Many people in Pilsen follow soccer as well as ice-hockey; our teams were great in recent years.

A flag of HC Škoda Pilsen...

Just minutes ago, HC Škoda Pilsen, the local ice-hockey club, defeated HC Zlín in the last, seventh match. At 96:15 (!!!), the captain and playing 40-year-old owner Martin Straka – the local ice-hockey emperor whom North American readers may know as a New York Ranger (and, previously, a member of 5 other NHL teams) – scored the decisive goal in this incredibly hotly contested series of final matches.

Despite the immense contributions of Pilsen to the Czech ice-hockey, this is the first victory of the Pilsner team.

A reason why North American TRF readers should be pleased is that Pilsen is the most American city in Europe; and HC Škoda Pilsen is also the most American/Canadian team in the extra league – as the flag above, one of the unofficial flags below, indicates. Nicolas St. Pierre of Canada and Ryan Hollweg and Nicholas Johnson of the U.S. are among current players who celebrate the title. Several other Canucks and Yankees have played here, too.

Several years ago, this Native American was added to the logo which now shares the place with the Škoda logo. The Native American on the logo is a modernized version of a symbol of the 2nd Infantry Division that liberated my hometown in 1945. Throughout communism, it wasn't quite possible to discuss the liberation by the U.S. army. The ice-hockey club has changed its name 11 times.

A few years ago, Pilsen won the presidential trophy – the best team before the play-off stage begins. This season, Pilsen was the 1st team during most of this early stage but at the end, they decided to save some power and the ultimately runner-up – HC Zlín – won the presidential trophy.

HC Zlín is a Moravian team from the town where Tomáš Baťa founded the shoe company. During communism, the town was renamed as Gottwaldov after the scaled-down Czech counterpart of Mr Stalin, namely Mr Gottwald.

#### snail feedback (8) :

This strikes me as highly unusual or a good chance of "a first"; i.e. that an (co-?)owner (or even more unusual if full owner) of a sports-team scores a winning goal in a final of the sport's top league!

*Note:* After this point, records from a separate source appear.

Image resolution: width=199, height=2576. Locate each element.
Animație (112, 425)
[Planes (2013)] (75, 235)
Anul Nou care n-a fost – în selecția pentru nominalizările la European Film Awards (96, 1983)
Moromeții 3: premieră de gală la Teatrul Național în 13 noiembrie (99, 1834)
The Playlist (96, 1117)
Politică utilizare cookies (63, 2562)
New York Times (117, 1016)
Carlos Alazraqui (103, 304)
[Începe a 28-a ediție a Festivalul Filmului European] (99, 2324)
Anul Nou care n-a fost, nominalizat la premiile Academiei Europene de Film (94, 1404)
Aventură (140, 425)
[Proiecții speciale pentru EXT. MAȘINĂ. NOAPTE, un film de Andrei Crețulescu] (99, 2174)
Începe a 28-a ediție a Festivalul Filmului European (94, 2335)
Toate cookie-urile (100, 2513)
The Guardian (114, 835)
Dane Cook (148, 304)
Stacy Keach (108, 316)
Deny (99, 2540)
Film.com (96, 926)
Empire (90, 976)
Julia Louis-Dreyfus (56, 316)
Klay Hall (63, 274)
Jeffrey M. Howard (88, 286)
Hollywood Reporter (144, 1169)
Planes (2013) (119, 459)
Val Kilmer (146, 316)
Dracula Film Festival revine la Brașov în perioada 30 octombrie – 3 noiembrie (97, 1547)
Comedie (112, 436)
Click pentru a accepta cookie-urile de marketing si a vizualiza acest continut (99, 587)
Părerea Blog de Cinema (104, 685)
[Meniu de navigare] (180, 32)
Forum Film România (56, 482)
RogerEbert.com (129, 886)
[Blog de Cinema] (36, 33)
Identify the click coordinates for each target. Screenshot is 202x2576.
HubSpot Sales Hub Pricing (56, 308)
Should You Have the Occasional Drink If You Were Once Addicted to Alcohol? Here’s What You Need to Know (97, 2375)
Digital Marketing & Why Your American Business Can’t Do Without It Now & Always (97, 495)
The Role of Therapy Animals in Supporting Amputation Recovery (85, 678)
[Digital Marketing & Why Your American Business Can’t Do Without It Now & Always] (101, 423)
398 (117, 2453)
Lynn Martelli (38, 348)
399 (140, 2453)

On the other hand, that the owner was 40 when he did it is almost something to be expected to follow from the fact to that it usually takes time to gather enough funds for purchasing of a top team of puck-pushers. ;)

I won't allow myself to undermine my mild but pleasant amazement any further by thinking that he was after all not just someone who obviously had been a great ice-hockey player but who also now plays with the status of a kingpin by force of his legal and financial powers, i.e. a team-member so powerful that all his team-mates are extra motivated to work their butt off in order to service him with goal-scoring opportunities. %-\
Nevertheless ;-), my congratulation to you Lubos for having this reason to feel Pilsener pride! :-)

Dear Peter, it isn't unlikely because NHL players belong among the best paid occupations in Czechia, and if one earns money in the NHL, it's probably because he likes ice-hockey and investments into ice-hockey are the most likely ways to deal with the money. ;-)

Straka is still an amazing player.

Martin straka, Alex Kovalev, Robert lang, ...a line for the ages.

Why in the first image the flag looks like a blue Canadian flag?

It's not blue. It's blue-and-white which are the club's national colors. Why the theme is Canadian is left as an exercise. Reading the whole blog entry and IQ above 50 should help. ;-)

Fine, I had just skimmed the entry before. I understand now.